Von: Beate Weiler-Pranter
Letzte Aktualisierung:
Hilde Amrein und Dominik Eßer
Hilde Amrein und Dominik Eßer hatten tatkräftige Unterstützung von vielen kleinen Baumeistern. Foto: bwp

Heimbach. „Wenn alle mithelfen, gehts am besten”, ruft die achtjährige Antonia anfeuernd. Kurz darauf klettert sie mit einem Arm voll Moos auf den Waldweg zurück. Andere Abenteurer füllen Kartons und Kübel mit Tannenzapfen oder Kastanien.

Bei dieser Aktion lassen sich die Heimbacher Pänz weder von Brennnesseln, noch von Brombeerranken aufhalten. Heute haben sie nur ein Ziel: Den Bau ihres Erlebnis-Pfades für Kinder. Dort, wo früher einmal Senioren im Kurpark Boule spielten oder um die Wette kegelten, entsteht zur Zeit ein Abenteuer-Parcours für die junge Generation. Und da packen nicht nur Larissa, Lisa, Johnny oder Elias mit an.

Zwölf Kinder im Alter von sechs bis zehn Jahren krempelten einen Tag lang die Ärmel hoch. Fachmännische Hilfe erhielten die kleinen Baumeister vom städtischen Bauhof, der vorab die ehemalige Kegelbahn mit Holzbalken in verschiedene Felder eingeteilt hatte. „Wir bauen einen Erlebnis-Pfad für junge Familien”, erläutert Hilde Amrein (54), die das Projekt ins Rollen brachte.

Bei einer Ferienfreizeit in Holland hatte sie zum ersten Mal einen „Barfuß-Pfad” entdeckt. Nun wird solch eine Rund-Route, auf der Kinder Spiel und Spaß in der freien Natur mit allen Sinnen erspüren können, auch in Heimbach realisiert. Starten und enden soll die zukünftige Kinder-Route am Parkplatz über Rur. Baumstämme zum Klettern und Balancieren entlang des Weges machen dann jeden Sonntagsspaziergang zum sinnlichen Erlebnis.

Modellieren und matschen

„Gemeinsam mit den Kindern wollen wir demnächst auch noch eine Lehmkuhle anlegen”, verrät Hilde Amrein. In unmittelbarer Nähe der historischen Stelle, von der die Vorfahren das Baumaterial für ihre Fachwerkhäuser abtrugen, soll eine erdige Erlebnislandschaft entstehen, in der die Kleinen nach Herzenslust modellieren und matschen können.

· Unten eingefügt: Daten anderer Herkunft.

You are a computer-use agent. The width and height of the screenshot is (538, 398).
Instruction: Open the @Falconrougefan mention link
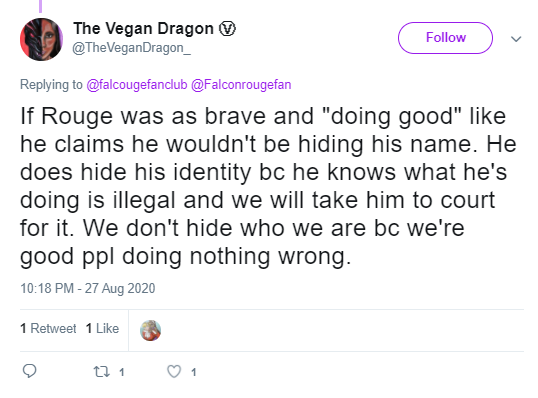[x=241, y=84]
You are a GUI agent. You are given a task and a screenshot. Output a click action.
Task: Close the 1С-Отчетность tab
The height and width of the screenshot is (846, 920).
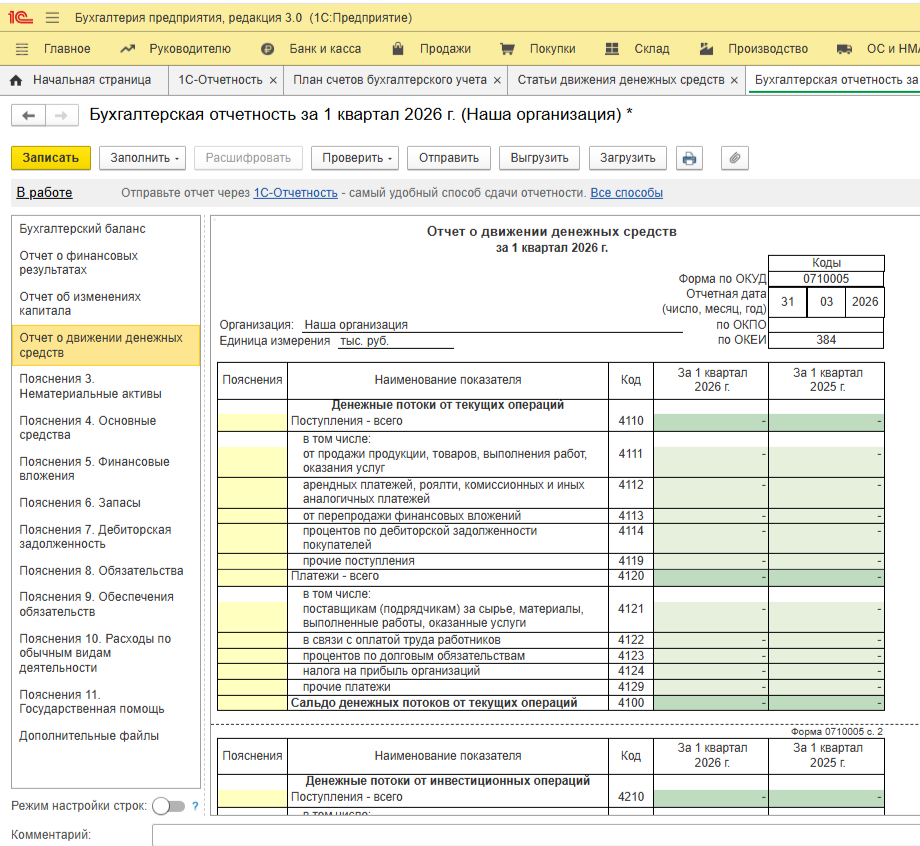[273, 81]
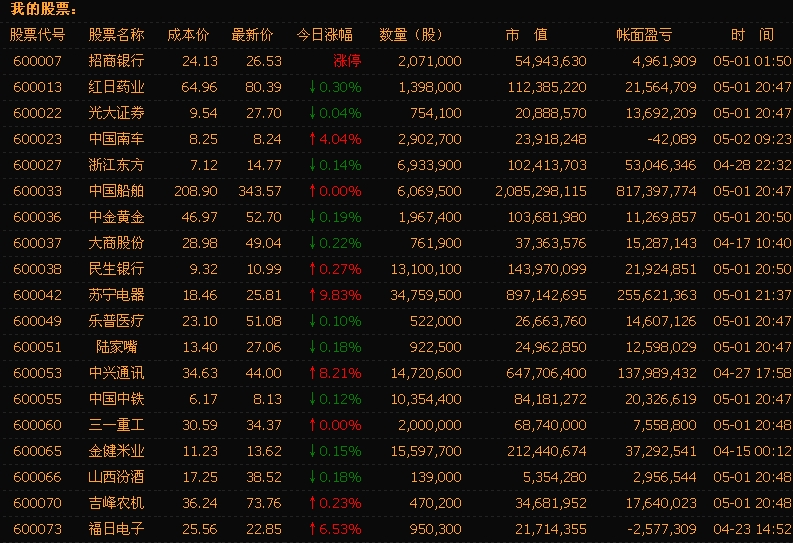Click the 最新价 column header

click(x=252, y=35)
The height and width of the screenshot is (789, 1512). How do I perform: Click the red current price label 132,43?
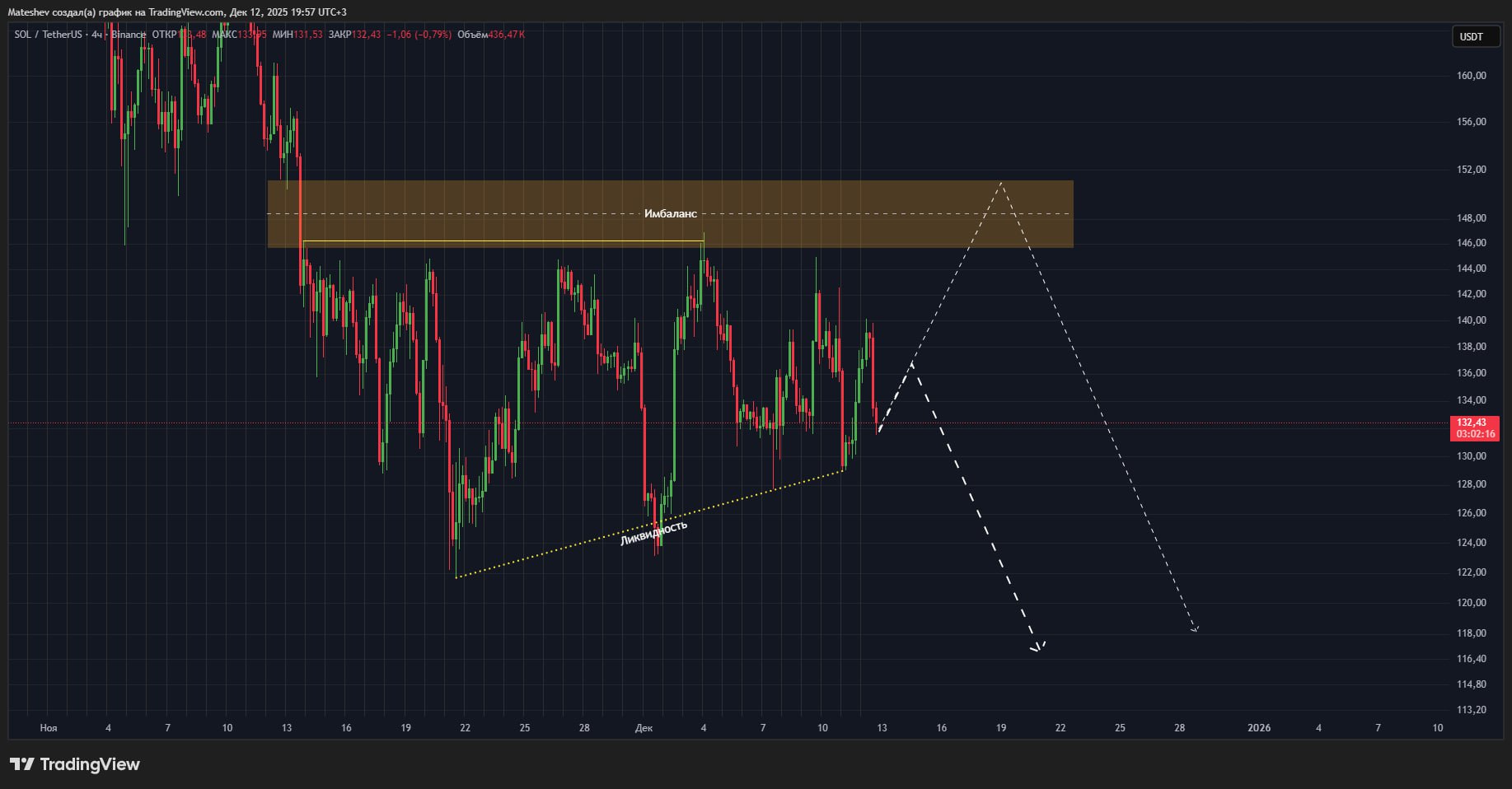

„Das ist ein Projekt von Kindern für Kinder”, sagt Dominik Eßer (34), seit Juli neuer Jugendkoordinator der Stadt, und schleppt den nächsten Sack Kiesel zur Kegelbahn. Während einige Kinder noch den unterschiedlich gekörnten Kies - die Größe der Steine steigert sich von Erbsen- bis hin zu Kartoffelformat - sorgfältig in den vorbereiteten Feldern verteilen, ziehen sich andere schon Schuhe und Strümpfe aus. Erst zögerlich, dann immer selbstverständlicher waten sie über den ungewohnten Untergrund. „Nochmal! Nochmal!”, rufen sie begeistert.

Auf der ehemaligen Boule-Bahn schafft ein zweiter Trupp kleiner Baumeister Platz für einen zukünftigen Abenteuer-Belag. Mit leuchtenden Augen und hochgekrempelten Ärmeln schaufeln sie die oberste Splitt-Schicht in eine Schubkarre. Hier sind sechs „Barfuß-Felder” vorgesehen: Gefüllt mit Tannenzapfen, Stöckchen, Moos, Eicheln, Kastanien und Rindenstücken.

Trotz eifrigem Suchen und Sammeln im Wald reichte der erste Tag bei weitem nicht aus, um die großen Felder zu füllen. „Macht mit Euren Familien viele Spaziergänge und sammelt weiter. Ihr wisst ja, wo was hinkommt”, ermunterten Hilde Amrein und Dominik Eßer zur Eigeninitiative.

Besonders stolz können die Heimbacher Kinder sein, wenn demnächst eine Plakette montiert wird. Auf dem Schild sind dann alle Namen der kleinen Helfer eingraviert, die tatkräftig mit angepackt haben.